I shared a table with John Wawrzaszek and other writer/artists from the Chicago Zine Fest. If you don’t know about Chicago Zine Fest, it is an independent event creating an outlet for small press and independent publishers to showcase their work.The goal is to make DIY zine-making accessible, highlight the talents of self-published artists, and give independent artists a chance to interact, and swap skills through tabling, community events, and workshops. The next Chicago Zine Fest will be held March 8 and 9 at Columbia College.

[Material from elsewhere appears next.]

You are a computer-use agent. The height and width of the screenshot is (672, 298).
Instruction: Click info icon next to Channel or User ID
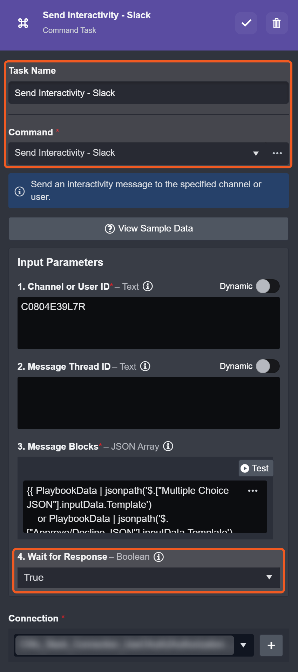click(x=148, y=286)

Also on hand were friends I had made at previous bookfairs such as Jason Pettus of Chicago Center for Literature and Photography (CCLaP). CCLaP’s books are one of a kind. CCLaP’s latest book is Famous Drownings in Literary History, Essays on 21st Century Jewishness by Kevin Haworth. I also wished congrats to Moira Pujols whose Revista Contratiempo just celebrated its 100th issue.
Want to submit to Graze? Here’s what editors seeks: “We’d like you to contribute some literary scribbles to our project. This could be … A piece of fiction—humorous, serious, or not quite either; a journalistic look at food politics; a poem; a play or scene; a pseudo-scholarly look at food in literature, history, music, or film; a creative non-fiction essay; a weird, surprising thing that you put together. We ask that written pieces be under 5,000 words. Graze issue three deadline: December 20, 2012.”
The poetry publisher that caught my attention is Convulsive Editions, a micro-press that publishes affordable, well-designed chapbooks, broadsides, french folds, and other printed matter featuring lyrical writing that quakes and rattles. On hand at the table was Nathan Hoks, a poet whose book Reveilles was put out by the London publisher Salt Publishing.